Please retype the data below line for line and leave out every picture.

▼

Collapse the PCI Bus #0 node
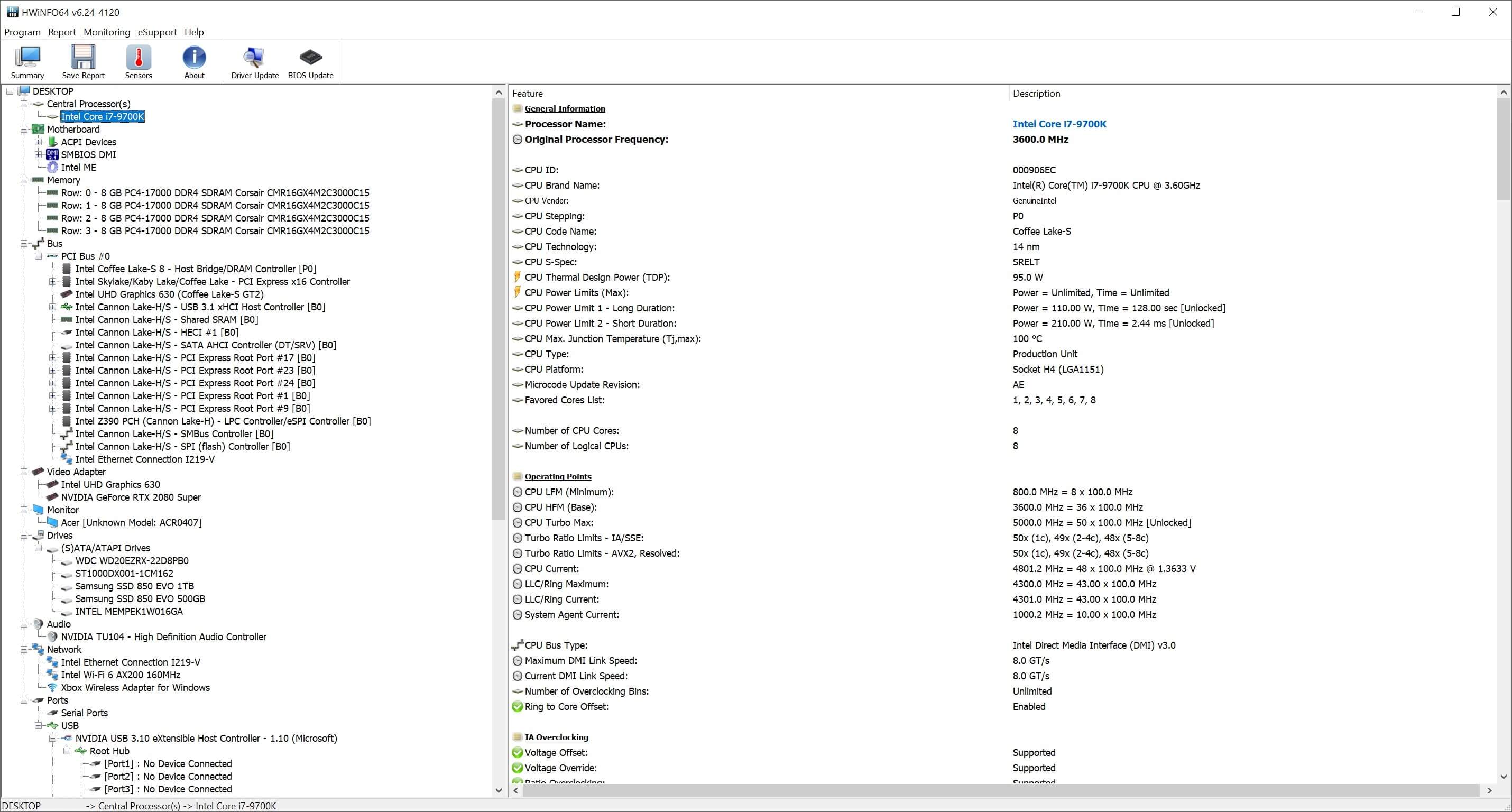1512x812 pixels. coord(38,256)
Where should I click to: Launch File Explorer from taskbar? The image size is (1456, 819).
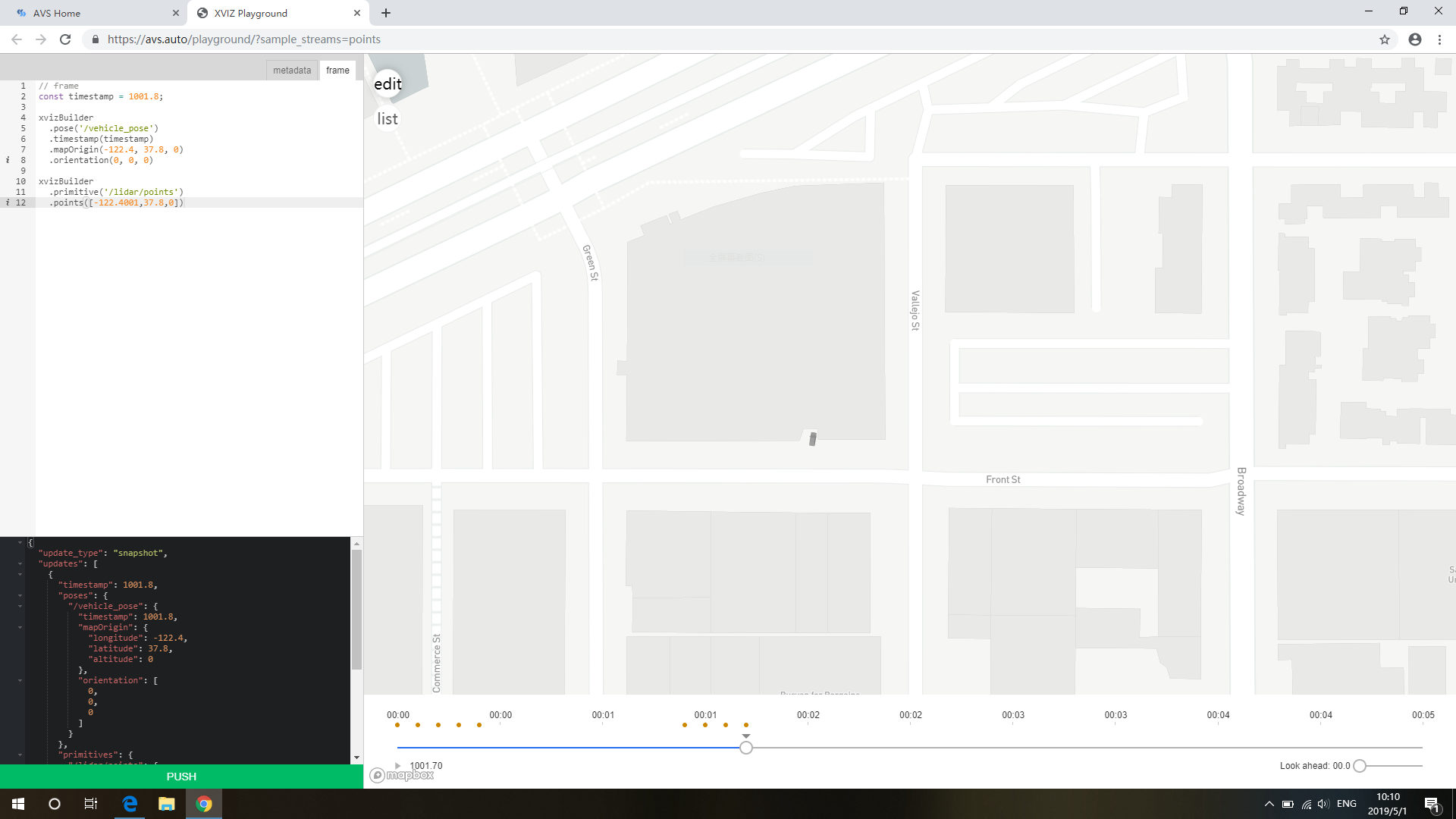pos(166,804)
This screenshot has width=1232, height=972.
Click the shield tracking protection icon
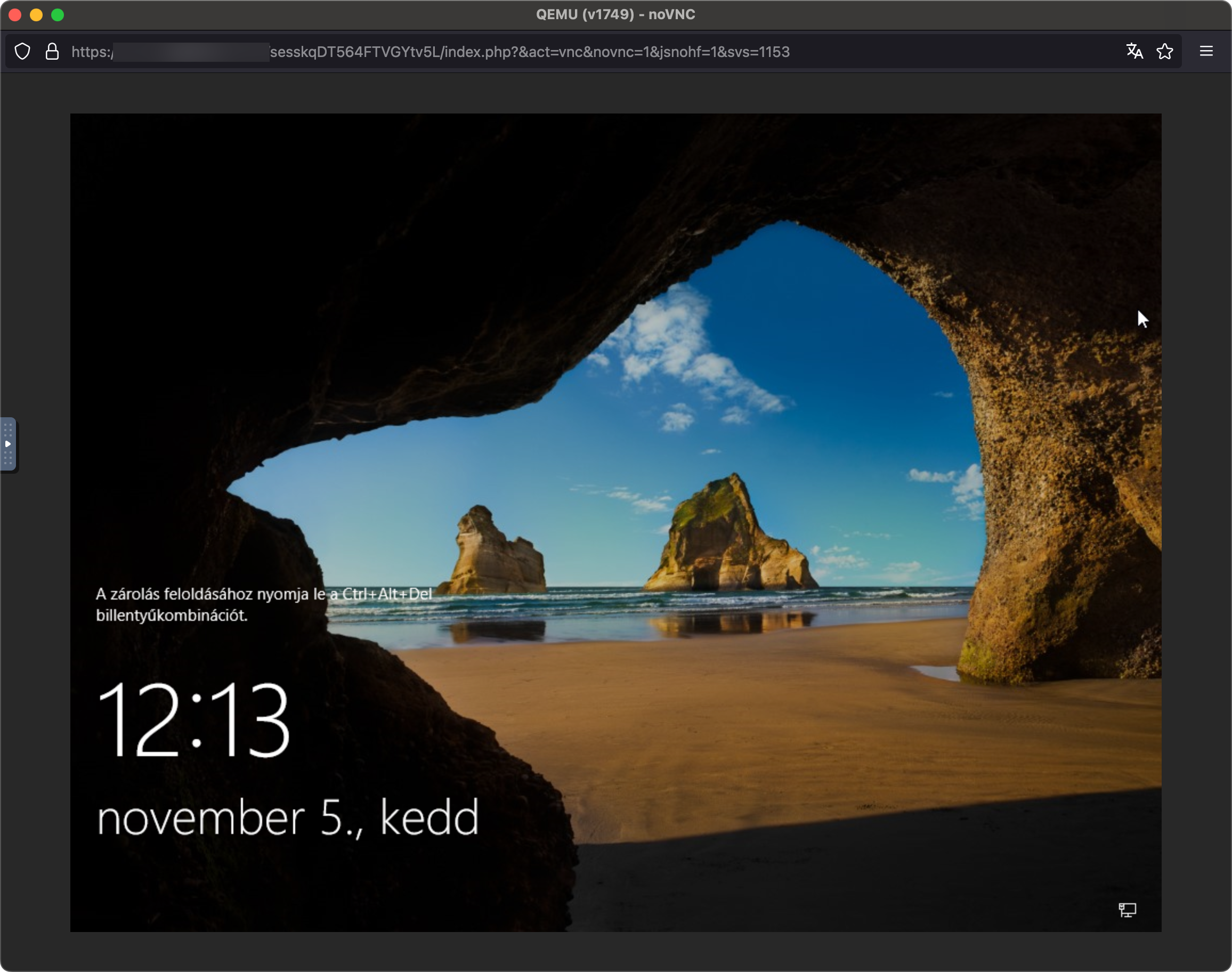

▲

• [Reply]
Collapse the PCI Bus #0 node
1512x812 pixels. coord(38,256)
Where should I click to: Launch File Explorer from taskbar? The image size is (1456, 819).
pos(166,804)
This screenshot has width=1232, height=972.
Click the shield tracking protection icon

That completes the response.